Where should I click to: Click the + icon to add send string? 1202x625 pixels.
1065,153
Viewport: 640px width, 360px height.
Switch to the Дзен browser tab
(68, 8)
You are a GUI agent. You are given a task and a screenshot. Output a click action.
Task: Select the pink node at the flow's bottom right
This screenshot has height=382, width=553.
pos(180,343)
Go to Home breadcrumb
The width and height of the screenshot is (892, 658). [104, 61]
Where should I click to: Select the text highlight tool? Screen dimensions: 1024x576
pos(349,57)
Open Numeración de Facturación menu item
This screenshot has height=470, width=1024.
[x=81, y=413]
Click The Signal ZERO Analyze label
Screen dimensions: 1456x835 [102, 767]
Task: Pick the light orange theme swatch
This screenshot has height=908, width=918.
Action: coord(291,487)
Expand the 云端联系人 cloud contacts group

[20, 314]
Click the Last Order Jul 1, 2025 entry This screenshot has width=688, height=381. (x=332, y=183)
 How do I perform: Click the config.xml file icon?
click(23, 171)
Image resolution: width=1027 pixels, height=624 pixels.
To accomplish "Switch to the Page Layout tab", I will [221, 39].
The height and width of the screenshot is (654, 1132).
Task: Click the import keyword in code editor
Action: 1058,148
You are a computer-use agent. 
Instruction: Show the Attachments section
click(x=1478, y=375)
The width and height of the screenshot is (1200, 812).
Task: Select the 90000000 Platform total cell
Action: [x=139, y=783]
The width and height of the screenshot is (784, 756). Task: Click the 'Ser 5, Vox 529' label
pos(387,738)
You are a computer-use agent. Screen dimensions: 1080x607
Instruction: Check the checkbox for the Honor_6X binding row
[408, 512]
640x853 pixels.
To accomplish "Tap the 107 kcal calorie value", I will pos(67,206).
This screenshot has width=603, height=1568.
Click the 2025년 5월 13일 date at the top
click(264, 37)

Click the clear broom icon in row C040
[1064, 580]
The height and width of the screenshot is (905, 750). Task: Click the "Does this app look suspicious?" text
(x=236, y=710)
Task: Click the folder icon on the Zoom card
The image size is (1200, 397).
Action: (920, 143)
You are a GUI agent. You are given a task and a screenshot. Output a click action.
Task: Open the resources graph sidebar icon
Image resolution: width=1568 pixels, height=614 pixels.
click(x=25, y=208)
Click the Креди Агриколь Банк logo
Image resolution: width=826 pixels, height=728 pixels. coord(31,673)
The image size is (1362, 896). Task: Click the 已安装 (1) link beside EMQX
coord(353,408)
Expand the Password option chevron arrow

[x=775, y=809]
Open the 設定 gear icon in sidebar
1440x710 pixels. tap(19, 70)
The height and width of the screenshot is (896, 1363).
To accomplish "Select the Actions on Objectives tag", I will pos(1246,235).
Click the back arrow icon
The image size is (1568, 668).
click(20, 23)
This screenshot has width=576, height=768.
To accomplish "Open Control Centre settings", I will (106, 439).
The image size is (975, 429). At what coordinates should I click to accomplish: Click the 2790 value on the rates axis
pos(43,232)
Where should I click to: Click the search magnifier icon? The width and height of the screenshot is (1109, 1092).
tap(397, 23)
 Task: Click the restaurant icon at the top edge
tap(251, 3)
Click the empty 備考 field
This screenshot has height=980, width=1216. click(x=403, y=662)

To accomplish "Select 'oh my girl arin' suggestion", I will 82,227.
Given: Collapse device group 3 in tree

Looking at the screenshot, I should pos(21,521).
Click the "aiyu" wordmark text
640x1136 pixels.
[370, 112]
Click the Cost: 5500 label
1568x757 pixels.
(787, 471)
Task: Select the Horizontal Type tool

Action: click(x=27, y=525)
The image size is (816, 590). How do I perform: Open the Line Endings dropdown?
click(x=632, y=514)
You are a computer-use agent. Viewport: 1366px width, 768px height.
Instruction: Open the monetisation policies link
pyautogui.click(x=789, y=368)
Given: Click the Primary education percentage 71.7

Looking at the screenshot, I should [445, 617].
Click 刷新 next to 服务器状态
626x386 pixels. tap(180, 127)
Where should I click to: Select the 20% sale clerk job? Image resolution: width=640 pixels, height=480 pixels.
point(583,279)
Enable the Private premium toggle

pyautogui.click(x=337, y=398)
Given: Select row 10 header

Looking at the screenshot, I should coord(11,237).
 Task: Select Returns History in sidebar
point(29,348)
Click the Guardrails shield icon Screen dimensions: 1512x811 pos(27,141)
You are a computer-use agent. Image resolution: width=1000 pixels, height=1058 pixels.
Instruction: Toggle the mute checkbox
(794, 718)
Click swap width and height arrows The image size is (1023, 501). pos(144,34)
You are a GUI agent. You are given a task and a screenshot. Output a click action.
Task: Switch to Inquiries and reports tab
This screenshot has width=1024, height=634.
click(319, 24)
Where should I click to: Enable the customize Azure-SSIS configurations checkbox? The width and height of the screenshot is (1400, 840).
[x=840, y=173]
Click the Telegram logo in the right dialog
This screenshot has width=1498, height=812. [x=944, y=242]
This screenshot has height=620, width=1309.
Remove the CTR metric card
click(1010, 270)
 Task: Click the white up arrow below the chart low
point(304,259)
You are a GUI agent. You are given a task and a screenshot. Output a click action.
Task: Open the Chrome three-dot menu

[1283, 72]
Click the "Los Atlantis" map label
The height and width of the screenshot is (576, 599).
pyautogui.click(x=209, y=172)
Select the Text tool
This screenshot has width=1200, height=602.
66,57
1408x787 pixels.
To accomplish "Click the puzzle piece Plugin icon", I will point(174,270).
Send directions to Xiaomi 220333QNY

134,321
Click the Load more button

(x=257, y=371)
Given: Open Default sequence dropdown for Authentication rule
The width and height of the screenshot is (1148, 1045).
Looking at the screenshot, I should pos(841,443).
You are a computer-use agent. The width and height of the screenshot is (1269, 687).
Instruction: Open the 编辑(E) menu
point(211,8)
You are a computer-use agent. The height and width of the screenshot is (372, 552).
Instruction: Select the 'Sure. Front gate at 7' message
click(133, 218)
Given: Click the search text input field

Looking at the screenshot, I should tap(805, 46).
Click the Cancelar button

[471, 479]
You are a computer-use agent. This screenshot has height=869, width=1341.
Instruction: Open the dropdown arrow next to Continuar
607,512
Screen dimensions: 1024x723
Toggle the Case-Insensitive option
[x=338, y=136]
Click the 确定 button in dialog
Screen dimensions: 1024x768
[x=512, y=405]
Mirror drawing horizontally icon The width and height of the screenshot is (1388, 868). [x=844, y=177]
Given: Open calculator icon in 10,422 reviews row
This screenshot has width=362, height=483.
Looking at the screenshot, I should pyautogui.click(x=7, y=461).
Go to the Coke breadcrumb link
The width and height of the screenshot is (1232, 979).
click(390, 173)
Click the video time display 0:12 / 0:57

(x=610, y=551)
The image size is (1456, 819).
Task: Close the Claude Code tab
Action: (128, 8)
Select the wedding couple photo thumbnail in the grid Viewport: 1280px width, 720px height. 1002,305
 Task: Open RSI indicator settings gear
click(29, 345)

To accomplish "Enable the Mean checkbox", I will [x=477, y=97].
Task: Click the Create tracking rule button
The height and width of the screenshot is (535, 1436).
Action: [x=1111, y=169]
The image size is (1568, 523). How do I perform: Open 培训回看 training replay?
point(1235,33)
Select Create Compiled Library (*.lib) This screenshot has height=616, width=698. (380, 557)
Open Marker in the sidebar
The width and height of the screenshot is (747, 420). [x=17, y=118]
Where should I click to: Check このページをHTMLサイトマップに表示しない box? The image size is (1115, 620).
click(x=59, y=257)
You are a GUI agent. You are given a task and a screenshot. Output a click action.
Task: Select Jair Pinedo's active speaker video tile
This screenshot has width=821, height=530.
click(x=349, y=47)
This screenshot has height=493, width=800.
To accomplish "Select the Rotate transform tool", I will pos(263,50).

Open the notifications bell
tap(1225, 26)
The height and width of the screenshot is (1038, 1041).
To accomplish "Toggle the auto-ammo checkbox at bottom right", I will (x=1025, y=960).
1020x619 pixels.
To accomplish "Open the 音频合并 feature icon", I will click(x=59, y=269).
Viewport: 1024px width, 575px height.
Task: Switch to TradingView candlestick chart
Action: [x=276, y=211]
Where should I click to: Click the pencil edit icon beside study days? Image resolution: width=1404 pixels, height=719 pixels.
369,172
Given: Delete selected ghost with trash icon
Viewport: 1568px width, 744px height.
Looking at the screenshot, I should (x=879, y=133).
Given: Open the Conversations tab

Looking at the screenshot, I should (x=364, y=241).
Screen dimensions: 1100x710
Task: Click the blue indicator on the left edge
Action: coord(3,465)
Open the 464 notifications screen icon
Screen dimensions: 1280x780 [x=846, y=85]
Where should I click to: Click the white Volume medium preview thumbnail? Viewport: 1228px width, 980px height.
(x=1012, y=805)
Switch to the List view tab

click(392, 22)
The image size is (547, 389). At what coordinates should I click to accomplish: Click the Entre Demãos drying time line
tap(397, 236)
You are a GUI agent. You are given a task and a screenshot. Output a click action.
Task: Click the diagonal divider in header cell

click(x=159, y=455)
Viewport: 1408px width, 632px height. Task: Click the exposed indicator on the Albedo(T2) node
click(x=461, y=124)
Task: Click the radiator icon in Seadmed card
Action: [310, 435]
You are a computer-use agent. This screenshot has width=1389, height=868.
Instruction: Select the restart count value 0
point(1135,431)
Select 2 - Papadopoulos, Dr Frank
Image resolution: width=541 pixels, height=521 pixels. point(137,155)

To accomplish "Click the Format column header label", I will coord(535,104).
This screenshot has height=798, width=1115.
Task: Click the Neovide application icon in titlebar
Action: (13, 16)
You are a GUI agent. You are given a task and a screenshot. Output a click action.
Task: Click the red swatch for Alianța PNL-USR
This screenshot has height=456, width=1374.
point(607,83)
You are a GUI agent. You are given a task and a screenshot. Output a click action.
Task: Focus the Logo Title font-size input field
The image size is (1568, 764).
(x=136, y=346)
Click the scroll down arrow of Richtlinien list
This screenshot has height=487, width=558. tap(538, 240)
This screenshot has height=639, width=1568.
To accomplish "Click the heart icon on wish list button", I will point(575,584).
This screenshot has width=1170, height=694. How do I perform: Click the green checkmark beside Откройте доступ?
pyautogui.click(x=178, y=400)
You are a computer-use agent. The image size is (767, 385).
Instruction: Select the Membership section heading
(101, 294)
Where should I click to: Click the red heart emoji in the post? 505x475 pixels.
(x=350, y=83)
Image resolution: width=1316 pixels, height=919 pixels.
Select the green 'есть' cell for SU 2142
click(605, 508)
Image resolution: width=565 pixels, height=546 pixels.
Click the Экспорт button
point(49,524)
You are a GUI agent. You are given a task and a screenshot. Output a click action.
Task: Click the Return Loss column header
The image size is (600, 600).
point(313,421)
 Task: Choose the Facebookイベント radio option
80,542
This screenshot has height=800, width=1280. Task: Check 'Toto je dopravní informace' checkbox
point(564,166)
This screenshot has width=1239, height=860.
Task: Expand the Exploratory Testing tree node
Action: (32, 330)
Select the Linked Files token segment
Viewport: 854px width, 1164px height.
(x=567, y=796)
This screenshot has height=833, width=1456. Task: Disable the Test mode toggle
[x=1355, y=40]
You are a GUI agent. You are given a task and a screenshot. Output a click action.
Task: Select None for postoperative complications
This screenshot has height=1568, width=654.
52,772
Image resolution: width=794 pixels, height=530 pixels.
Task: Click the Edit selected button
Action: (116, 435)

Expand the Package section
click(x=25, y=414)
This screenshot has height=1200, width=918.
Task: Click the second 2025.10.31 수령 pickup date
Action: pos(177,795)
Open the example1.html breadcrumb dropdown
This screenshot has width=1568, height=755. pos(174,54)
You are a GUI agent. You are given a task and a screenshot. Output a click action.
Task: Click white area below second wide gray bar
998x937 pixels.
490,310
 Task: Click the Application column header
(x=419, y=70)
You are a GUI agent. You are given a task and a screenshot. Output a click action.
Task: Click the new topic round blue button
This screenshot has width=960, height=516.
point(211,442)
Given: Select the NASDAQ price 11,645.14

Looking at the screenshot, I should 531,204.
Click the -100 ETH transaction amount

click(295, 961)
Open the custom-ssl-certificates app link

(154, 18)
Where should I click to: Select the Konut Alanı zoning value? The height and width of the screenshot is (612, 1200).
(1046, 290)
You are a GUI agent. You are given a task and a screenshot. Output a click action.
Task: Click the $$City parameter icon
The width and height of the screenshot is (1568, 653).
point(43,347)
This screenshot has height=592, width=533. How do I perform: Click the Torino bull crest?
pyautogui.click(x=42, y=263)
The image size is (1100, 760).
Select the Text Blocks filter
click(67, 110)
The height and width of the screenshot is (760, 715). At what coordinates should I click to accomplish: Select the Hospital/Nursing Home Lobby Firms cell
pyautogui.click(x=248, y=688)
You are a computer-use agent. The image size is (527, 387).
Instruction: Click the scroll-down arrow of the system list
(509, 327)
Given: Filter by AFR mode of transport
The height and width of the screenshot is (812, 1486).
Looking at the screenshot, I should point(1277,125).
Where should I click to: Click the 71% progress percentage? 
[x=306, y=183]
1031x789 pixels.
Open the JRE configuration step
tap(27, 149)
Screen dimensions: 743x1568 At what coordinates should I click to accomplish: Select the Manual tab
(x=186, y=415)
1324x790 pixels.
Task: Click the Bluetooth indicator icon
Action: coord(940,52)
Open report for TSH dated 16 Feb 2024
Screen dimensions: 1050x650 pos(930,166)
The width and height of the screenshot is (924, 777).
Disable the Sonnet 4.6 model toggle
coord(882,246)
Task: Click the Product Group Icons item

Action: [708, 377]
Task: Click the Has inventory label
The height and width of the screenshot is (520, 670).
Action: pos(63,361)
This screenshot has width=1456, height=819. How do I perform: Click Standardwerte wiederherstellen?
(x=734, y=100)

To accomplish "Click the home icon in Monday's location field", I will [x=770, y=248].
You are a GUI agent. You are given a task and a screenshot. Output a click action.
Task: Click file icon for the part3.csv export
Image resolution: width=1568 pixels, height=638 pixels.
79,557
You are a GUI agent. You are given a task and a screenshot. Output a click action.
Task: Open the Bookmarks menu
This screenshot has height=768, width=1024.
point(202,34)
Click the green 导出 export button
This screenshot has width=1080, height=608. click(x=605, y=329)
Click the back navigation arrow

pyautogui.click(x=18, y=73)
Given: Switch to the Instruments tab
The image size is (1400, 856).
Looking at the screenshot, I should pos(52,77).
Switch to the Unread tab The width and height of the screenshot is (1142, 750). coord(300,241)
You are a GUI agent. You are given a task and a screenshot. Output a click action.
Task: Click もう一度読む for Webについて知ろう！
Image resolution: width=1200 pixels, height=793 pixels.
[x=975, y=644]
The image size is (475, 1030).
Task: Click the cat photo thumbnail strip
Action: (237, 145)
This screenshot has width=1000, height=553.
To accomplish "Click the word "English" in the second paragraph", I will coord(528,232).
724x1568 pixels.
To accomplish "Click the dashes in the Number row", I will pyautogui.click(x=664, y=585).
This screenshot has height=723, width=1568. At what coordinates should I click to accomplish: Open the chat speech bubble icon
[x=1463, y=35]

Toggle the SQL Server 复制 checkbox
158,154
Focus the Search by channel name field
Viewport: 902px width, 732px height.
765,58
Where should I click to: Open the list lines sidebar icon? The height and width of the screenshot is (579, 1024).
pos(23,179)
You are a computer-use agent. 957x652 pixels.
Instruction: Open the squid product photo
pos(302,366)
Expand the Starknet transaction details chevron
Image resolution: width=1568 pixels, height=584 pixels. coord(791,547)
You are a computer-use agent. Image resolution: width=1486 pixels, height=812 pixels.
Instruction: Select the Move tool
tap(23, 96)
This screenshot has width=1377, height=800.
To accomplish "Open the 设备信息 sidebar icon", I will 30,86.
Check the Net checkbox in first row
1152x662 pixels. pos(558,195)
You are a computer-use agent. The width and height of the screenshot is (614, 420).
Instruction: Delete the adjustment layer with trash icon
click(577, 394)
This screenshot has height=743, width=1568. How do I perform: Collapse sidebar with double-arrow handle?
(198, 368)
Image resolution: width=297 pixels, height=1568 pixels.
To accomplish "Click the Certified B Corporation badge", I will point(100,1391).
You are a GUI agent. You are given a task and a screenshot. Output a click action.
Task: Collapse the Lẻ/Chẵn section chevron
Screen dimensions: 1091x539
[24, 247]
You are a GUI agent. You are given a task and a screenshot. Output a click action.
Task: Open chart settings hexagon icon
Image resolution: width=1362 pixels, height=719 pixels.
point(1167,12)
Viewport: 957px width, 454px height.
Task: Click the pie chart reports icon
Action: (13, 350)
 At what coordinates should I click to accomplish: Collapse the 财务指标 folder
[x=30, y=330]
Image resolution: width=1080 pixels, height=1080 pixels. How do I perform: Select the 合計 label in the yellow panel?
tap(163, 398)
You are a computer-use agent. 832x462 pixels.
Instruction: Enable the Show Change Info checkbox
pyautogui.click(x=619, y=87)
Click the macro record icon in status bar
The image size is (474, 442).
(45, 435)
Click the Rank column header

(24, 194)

┄┄┄┄┄┄┄┄┄┄

[Exercise]: All lines from the one containing "Where should I click to: Open" through the end of the material should be restated exactly, with both end lines kept.

[Output for this task]:
Where should I click to: Open the list lines sidebar icon? The height and width of the screenshot is (579, 1024).
pos(23,179)
You are a computer-use agent. 957x652 pixels.
Instruction: Open the squid product photo
pos(302,366)
Expand the Starknet transaction details chevron
Image resolution: width=1568 pixels, height=584 pixels. coord(791,547)
You are a computer-use agent. Image resolution: width=1486 pixels, height=812 pixels.
Instruction: Select the Move tool
tap(23, 96)
This screenshot has width=1377, height=800.
To accomplish "Open the 设备信息 sidebar icon", I will 30,86.
Check the Net checkbox in first row
1152x662 pixels. pos(558,195)
You are a computer-use agent. The width and height of the screenshot is (614, 420).
Instruction: Delete the adjustment layer with trash icon
click(577, 394)
This screenshot has height=743, width=1568. How do I perform: Collapse sidebar with double-arrow handle?
(198, 368)
Image resolution: width=297 pixels, height=1568 pixels.
To accomplish "Click the Certified B Corporation badge", I will point(100,1391).
You are a GUI agent. You are given a task and a screenshot. Output a click action.
Task: Collapse the Lẻ/Chẵn section chevron
Screen dimensions: 1091x539
[24, 247]
You are a GUI agent. You are given a task and a screenshot. Output a click action.
Task: Open chart settings hexagon icon
Image resolution: width=1362 pixels, height=719 pixels.
point(1167,12)
Viewport: 957px width, 454px height.
Task: Click the pie chart reports icon
Action: (13, 350)
 At what coordinates should I click to accomplish: Collapse the 财务指标 folder
[x=30, y=330]
Image resolution: width=1080 pixels, height=1080 pixels. How do I perform: Select the 合計 label in the yellow panel?
tap(163, 398)
You are a computer-use agent. 832x462 pixels.
Instruction: Enable the Show Change Info checkbox
pyautogui.click(x=619, y=87)
Click the macro record icon in status bar
The image size is (474, 442).
(45, 435)
Click the Rank column header

(24, 194)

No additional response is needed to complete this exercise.